Se sei diffidente, puoi ricadere nell'errore speculare: dare credito a narrazioni opposte solo in quanto tali, avendo oggettivamente gli stessi strumenti per validarle quanti ne hai per validare quella ufficiale, ma propendendo per le altre solo per via del "pregiudizio di menzogna" che nel tempo ti si è consolidato verso le verità prefabbricate. A me può capitare, ad esempio. Ma in questo caso no.
In questo caso ho la fortuna di avere un amico B (che A peraltro conosce) che non solo è iraniano, ma è anche stato torturato dal regime degli ayatollah, per cui avrebbe tutte le ragioni per aderire alla tesi sottesa dal post. Se la verità non fosse altrove.

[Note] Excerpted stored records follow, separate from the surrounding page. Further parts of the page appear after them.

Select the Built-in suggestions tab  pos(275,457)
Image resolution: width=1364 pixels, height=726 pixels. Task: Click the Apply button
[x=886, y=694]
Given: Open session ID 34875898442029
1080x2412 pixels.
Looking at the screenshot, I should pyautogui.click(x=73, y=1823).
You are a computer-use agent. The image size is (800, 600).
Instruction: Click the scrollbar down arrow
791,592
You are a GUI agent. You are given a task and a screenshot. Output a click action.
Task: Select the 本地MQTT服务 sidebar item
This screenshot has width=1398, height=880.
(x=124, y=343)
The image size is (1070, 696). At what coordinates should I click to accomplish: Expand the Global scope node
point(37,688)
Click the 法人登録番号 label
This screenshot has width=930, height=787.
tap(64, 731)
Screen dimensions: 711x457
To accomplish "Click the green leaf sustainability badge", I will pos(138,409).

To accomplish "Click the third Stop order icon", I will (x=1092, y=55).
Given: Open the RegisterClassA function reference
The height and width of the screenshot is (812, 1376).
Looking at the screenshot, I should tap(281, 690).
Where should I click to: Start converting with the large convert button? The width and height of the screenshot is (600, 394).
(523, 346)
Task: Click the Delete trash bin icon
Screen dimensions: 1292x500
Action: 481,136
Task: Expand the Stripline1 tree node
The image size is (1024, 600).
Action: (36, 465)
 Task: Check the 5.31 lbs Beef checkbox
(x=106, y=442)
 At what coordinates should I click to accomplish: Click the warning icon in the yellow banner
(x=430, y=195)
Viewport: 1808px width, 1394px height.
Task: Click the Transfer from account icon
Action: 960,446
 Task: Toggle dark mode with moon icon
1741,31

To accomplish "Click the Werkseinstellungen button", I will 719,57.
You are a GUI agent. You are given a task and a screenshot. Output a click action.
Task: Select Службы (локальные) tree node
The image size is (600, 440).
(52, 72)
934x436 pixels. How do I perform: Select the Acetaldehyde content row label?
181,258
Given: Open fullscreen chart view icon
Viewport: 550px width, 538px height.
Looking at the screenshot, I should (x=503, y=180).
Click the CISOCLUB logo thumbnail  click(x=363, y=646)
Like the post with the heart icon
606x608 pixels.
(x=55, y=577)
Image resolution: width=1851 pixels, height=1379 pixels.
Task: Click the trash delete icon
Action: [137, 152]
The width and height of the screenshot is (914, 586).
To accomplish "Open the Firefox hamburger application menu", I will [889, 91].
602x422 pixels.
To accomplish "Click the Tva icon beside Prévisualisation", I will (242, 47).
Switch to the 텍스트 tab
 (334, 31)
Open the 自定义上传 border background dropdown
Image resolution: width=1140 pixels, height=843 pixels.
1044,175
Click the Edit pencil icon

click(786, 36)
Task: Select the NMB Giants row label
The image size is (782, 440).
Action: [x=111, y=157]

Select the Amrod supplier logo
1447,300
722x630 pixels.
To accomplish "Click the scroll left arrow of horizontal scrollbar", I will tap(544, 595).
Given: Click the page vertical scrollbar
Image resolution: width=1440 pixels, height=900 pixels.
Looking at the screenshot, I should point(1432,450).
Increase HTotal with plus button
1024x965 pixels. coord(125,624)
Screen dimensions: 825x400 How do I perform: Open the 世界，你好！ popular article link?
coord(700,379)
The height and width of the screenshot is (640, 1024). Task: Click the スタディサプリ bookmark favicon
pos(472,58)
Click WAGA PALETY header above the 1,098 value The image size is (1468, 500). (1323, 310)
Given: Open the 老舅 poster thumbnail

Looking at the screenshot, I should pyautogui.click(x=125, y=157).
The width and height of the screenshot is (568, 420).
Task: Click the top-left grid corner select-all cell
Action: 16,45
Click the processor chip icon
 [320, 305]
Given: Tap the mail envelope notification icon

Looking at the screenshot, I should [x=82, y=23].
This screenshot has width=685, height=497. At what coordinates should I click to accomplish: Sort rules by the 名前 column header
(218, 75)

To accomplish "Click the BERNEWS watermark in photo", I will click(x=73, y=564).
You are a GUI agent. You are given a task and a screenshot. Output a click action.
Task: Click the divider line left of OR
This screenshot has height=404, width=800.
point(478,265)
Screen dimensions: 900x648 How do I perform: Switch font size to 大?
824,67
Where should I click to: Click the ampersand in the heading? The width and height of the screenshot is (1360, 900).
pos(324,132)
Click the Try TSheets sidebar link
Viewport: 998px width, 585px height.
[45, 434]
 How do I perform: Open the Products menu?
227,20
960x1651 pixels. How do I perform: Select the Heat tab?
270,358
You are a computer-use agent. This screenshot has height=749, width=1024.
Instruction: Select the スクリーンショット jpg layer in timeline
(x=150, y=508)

Dov'è, me lo racconta da trent'anni, da quando l'ho conosciuto e subissato di domande, io giovane italiota impregnato dalla narrazione del "nuovo medio evo in cui Khomeini aveva precipitato la società iraniana".
La dico in estrema sintesi. Gli scià di Persia tra otto e novecento non erano troppo diversi dai sovrani assoluti europei della stessa epoca, e infatti a un certo punto anche loro sono stati diciamo così costretti ad accettare il ridimensionamento a "monarchia costituzionale" se volevano restare in sella. Al culmine di questo processo troviamo, nel secondo dopoguerra, un primo ministro che da un lato costringe lo scià, già Reza Pahlavi, a un ruolo ornamentale Elisabetta's style, e dall'altro mira a redistribuire almeno in parte ai suoi concittadini la fortuna di essere seduti su un mare di petrolio, attraverso la nazionalizzazione di quell'industria. A danno delle multinazionali del petrolio in piena espansione. Mossadeq, in altri termini, voleva quello che un certo Mattei voleva per l'Italia. Avendo più ciccia di lui nel piatto, e alla fin fine più fortuna di lui: deposto da un colpo di Stato a guida CIA e MI5 (pensate, lo dice persino Wikipedia, altro che controinformazione! - accetto scommesse su quando, non su se, l'autoattentato delle Torri gemelle verrà finalmente presentato come tale...), morirà al confino qualche anno dopo, anziché subito in un "incidente" aereo. Con il suo esautoramento, Pahlevi ebbe mani libere per fare del suo Paese un protettorato angloamericano con ponti d'oro ai petrolieri, tanto benessere a pochi, tanto fumo negli occhi a livello di costume, e tanta povertà diffusa. E se non fosse stato così, nessun religioso avrebbe potuto portare tanta acqua al suo mulino nei decenni a venire, fino alla rivoluzione islamica. B sostiene inoltre che anche quest'ultima poté avere luogo solo perché utile agli, e quindi magari agevolata dagli, americani. Ma non occorre seguirlo fin qui, per decidere, la prossima volta, di non indulgere alla diffusione acritica di narrazioni fasulle.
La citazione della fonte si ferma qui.